**Exercise:** Transcribe exactly the lines that fall between the one holding "Select the start event shape" and the one holding "Task: Set 年末調整管理の利用 to 不可", inclusive, from the entries below.

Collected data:
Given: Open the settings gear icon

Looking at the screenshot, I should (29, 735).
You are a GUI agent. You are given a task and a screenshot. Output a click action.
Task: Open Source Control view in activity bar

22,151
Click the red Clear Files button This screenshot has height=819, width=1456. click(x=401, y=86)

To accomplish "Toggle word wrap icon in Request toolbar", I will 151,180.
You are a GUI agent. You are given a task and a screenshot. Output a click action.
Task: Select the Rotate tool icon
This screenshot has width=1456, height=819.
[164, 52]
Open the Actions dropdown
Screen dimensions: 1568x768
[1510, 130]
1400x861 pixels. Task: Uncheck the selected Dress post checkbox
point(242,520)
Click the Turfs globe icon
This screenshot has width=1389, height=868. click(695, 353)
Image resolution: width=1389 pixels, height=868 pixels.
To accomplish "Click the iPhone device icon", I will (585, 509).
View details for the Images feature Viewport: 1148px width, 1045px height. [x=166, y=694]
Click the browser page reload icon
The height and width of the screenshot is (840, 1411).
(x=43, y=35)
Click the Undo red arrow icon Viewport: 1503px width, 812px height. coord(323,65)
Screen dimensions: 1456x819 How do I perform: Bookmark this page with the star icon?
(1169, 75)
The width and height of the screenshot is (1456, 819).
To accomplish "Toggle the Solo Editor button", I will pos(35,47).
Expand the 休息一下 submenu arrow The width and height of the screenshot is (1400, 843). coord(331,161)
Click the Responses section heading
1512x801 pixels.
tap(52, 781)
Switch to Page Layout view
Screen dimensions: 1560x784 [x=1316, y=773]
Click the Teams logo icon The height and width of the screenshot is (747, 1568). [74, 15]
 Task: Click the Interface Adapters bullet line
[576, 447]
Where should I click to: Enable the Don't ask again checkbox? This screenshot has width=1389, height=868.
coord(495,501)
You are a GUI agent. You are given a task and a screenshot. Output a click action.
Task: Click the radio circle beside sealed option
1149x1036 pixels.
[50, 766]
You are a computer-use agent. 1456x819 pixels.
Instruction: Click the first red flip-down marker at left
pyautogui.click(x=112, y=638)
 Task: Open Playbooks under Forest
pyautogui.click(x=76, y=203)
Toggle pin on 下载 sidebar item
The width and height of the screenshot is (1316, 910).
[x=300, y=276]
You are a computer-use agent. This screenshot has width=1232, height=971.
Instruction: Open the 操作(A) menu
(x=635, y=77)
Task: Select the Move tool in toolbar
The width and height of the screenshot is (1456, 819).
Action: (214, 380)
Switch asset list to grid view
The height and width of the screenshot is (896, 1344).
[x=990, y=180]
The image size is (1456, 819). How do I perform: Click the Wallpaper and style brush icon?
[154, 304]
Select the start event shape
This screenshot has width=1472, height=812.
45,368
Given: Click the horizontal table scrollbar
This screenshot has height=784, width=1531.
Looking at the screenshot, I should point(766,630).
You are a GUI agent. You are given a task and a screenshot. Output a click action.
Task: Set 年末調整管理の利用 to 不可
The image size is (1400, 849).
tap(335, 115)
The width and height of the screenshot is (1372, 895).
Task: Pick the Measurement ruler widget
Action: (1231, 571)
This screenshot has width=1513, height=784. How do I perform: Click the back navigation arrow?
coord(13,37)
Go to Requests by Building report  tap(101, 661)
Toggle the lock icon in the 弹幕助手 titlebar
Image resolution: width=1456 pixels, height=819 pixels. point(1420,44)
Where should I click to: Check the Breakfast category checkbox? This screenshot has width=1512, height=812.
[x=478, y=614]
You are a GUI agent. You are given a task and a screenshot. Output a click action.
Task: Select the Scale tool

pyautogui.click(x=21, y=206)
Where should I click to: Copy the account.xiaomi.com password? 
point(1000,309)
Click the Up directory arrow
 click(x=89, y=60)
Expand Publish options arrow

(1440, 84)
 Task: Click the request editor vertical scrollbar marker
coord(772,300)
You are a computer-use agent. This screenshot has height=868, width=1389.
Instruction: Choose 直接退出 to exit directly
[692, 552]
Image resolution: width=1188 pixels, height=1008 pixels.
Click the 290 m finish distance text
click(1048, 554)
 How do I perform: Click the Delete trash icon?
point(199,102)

**The completed task:**
Select the start event shape
This screenshot has width=1472, height=812.
45,368
Given: Click the horizontal table scrollbar
This screenshot has height=784, width=1531.
Looking at the screenshot, I should point(766,630).
You are a GUI agent. You are given a task and a screenshot. Output a click action.
Task: Set 年末調整管理の利用 to 不可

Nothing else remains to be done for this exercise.